**Problem statement:**
Somewhere below is a line with "Select C. Osman in the player list" and, later, a line with "1471x717 pixels."; repeat those two lines and all the lines between them, exactly as they are.

**Dataset content:**
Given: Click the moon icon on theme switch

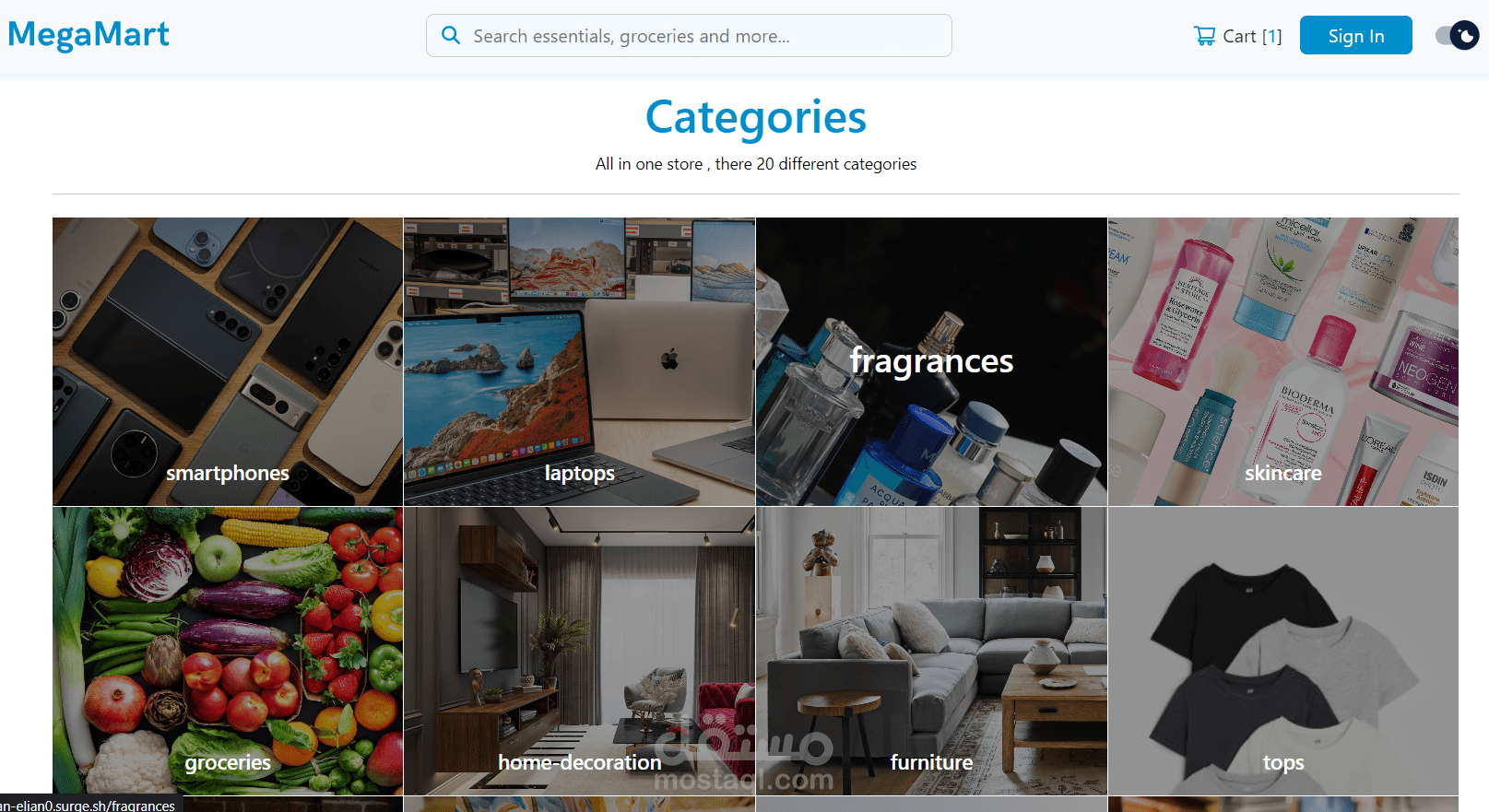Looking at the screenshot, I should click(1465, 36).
==
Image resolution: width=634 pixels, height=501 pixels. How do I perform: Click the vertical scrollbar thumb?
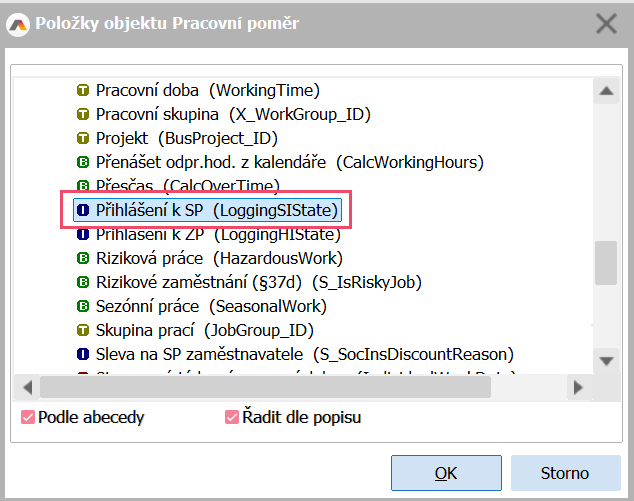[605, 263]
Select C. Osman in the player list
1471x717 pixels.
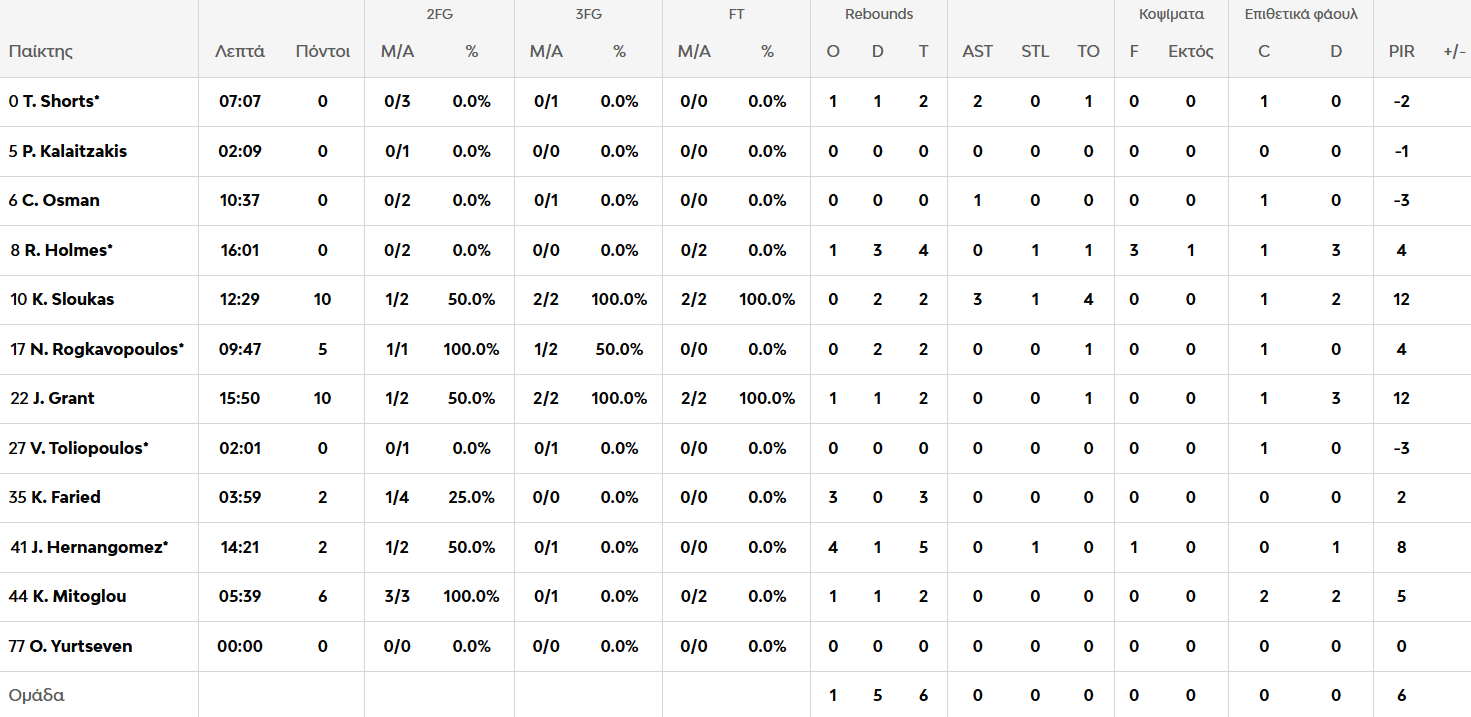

**Output of the task:**
Select C. Osman in the player list
1471x717 pixels.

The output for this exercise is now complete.